## Excerpt
+===+
In the case of this amazing video, it took a fan to shine a hilarious and honest light on Trader Joe’s. (Let’s see if Trader Joe’s has the chutzpah to hire this guy to do an entire series.) Let’s be our own fans and look at the experience we provide from the outside in, and share the good with the bad, as long as the bad doesn’t outweigh the good. And if it does, we’ve got problems marketing won’t fix.

(From Boing Boing)

Are your communications morbidly obese?

Much of the reason I’ve been sparsely populating this blog over the past week is that I’ve been laboring on a 10,000-word marketing opus for my day job.

That was about 7,000 words too many, and now it’s a process of “killing babies” until it gets there.

It doesn’t matter whether you write for a living every day or not; the fact is that everyone is a writer, and more so if you’re in marketing.

When you’re in high school, writing assignments are padded to reach a certain word count. After high school though, overly verbose writing is the hallmark of the lazy. George Orwell’s rule is, “If you can cut a word out, always cut it out.”

This goes for emails, blog posts, and especially ad copy: you can take the easy way out and write so much that you wind up diluting your original message, or you can spend time trimming fat and condensing it into something potent.

How do you know if your communication is overweight? I use these guidelines:

  1. Did you say everything you wanted to? Great, but that’s exactly twice as long as it should be.
  2. Think it should stay? Delete it first, and see if you miss it. Chances are, you won’t.
  3. Stop thinking about what you want to say, and start thinking about what you want to get across.

No one likes cutting up their own communication, it’s time-consuming and ego-deflating. But, much like sharpening a pencil (or losing 500 pounds), you won’t miss what you lose and you’ll be much happier with the result.

Silence is golden. Seriously, shut up.

So many of our problems as marketers and (and as coworkers, and as spouses…) stem from just being too vocal.

Here’s a tip: Are you “endearingly opinionated”? That means you’ve actually got a big mouth and are in constant, mortal danger of destroying your career and relationships (trust me on this one).

But there’s help! This lesson was driven home to me today when I found out that Metallica had a new album.

Remember Metallica? They’re the band that whined their way into cultural irrelevance. Instead of sitting back and seeing where the “digital revolution” was leading, they reacted immediately and harshly, passing judgment (literally) on those that dared reach into the candy bowl labeled “OMG FREE MUSIC”.
+===+
## Exercise data
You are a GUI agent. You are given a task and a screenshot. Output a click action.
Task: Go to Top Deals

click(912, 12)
+===+
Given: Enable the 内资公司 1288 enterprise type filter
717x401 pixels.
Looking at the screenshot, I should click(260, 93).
+===+
## Your tasks
[1] Answer these questions about the blog excerpt, one line each:
(a) How long was the marketing opus the writer has been working on for the day job?
(b) Whose rule is "If you can cut a word out, always cut it out"?
(c) Which band's new album drove the lesson home for the writer?
[2] What guidelines does the blog excerpt give for telling whether your communication is overweight? List all of them.
[3] Resume the blog excerpt on Metallica, picking up right after its last sentence.

## Outputs for the tasks
[1]
(a) 10,000 words.
(b) George Orwell's.
(c) Metallica.

[2]
1. Did you say everything you wanted to? Great, but that's exactly twice as long as it should be.
2. Think it should stay? Delete it first, and see if you miss it. Chances are, you won't.
3. Stop thinking about what you want to say, and start thinking about what you want to get across.

[3]
In one PR blunder, one to go into history, they were able to turn their enormous success into a tremendous amount of anti-Metallica fervor. Suddenly, fans and casual observers alike watched in delight as the band started to tear itself apart (on camera!), culminating in the loathsome musical atrocity St. Anger.

Metallica pissed off the entire Internet. There’s no coming back from that, right?

But today, I heard something remarkable: I heard samples from Metallica’s new release, and it didn’t suck. It specifically did not suck.

And you know what? I was glad for them. Glad? I’d assumed there was no end to the well of schadenfreude I had reserved for them. But I found myself glad to see them succeed. I’m not the only one; mark my words, you’ll see a surprising pro-Metallica sentiment arise in the next few weeks.

Rather than chalk that up to our generation’s short attention span, I hope this underscores the forgiving nature of people, even among the digital masses.

More significantly, it underscores the importance of just shutting up and letting a product speak. Where was the massive marketing campaign? The self-indulgent documentary? The angry tirades and lawsuits following its early release?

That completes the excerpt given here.